The Power and Complexity of Discovery

By Michelle Labine  May 6, 2025

Receiving a late diagnosis or coming into self-recognition can feel like a profound homecoming. Suddenly, so many pieces of your life rearrange themselves into a pattern that finally makes sense. The exhaustion from social effort, the need for structure, the deep empathy, the sensory experiences that were dismissed or pathologized—there’s finally language for it all.

With that understanding often comes a wave of relief. But it can also bring grief.

Grief for the years spent not knowing.
Grief for being misunderstood, misdiagnosed, or labeled as “too sensitive,” “too intense,” “too much.”
Grief for the support we didn’t know we could ask for, and for the parts of ourselves we buried just to get by.

I remember one moment in particular—about a month after my own diagnosis—when I was standing in the kitchen, overwhelmed by the noise of the kettle, the lights, the kids talking, the dishwasher humming. It felt like everything was crashing into me all at once. My body tensed, my thoughts blurred, and I felt that edge of dysregulation creeping in.

## What to do
Repeat the passage on late diagnosis and self-discovery word for word.

## Stored data entries
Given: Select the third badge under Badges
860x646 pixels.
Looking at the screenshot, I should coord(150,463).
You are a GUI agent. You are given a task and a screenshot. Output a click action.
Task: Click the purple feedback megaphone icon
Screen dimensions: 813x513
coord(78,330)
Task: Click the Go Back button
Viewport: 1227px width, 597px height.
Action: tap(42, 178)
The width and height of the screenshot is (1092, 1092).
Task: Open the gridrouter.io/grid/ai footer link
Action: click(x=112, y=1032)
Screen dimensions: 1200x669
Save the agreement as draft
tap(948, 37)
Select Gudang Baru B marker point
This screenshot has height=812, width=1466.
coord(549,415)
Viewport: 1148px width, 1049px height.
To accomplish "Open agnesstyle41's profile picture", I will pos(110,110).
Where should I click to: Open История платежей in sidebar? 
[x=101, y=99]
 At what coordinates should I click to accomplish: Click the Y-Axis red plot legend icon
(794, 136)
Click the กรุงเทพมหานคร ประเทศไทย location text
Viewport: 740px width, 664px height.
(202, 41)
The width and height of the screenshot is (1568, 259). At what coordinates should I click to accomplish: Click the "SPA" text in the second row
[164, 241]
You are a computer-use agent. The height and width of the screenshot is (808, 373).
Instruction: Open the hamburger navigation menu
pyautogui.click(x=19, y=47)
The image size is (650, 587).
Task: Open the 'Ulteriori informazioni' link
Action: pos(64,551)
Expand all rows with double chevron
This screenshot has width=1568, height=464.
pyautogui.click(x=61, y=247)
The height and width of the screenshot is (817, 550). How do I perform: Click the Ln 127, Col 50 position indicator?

## Output
The Power and Complexity of Discovery

By Michelle Labine  May 6, 2025

Receiving a late diagnosis or coming into self-recognition can feel like a profound homecoming. Suddenly, so many pieces of your life rearrange themselves into a pattern that finally makes sense. The exhaustion from social effort, the need for structure, the deep empathy, the sensory experiences that were dismissed or pathologized—there’s finally language for it all.

With that understanding often comes a wave of relief. But it can also bring grief.

Grief for the years spent not knowing.
Grief for being misunderstood, misdiagnosed, or labeled as “too sensitive,” “too intense,” “too much.”
Grief for the support we didn’t know we could ask for, and for the parts of ourselves we buried just to get by.

I remember one moment in particular—about a month after my own diagnosis—when I was standing in the kitchen, overwhelmed by the noise of the kettle, the lights, the kids talking, the dishwasher humming. It felt like everything was crashing into me all at once. My body tensed, my thoughts blurred, and I felt that edge of dysregulation creeping in.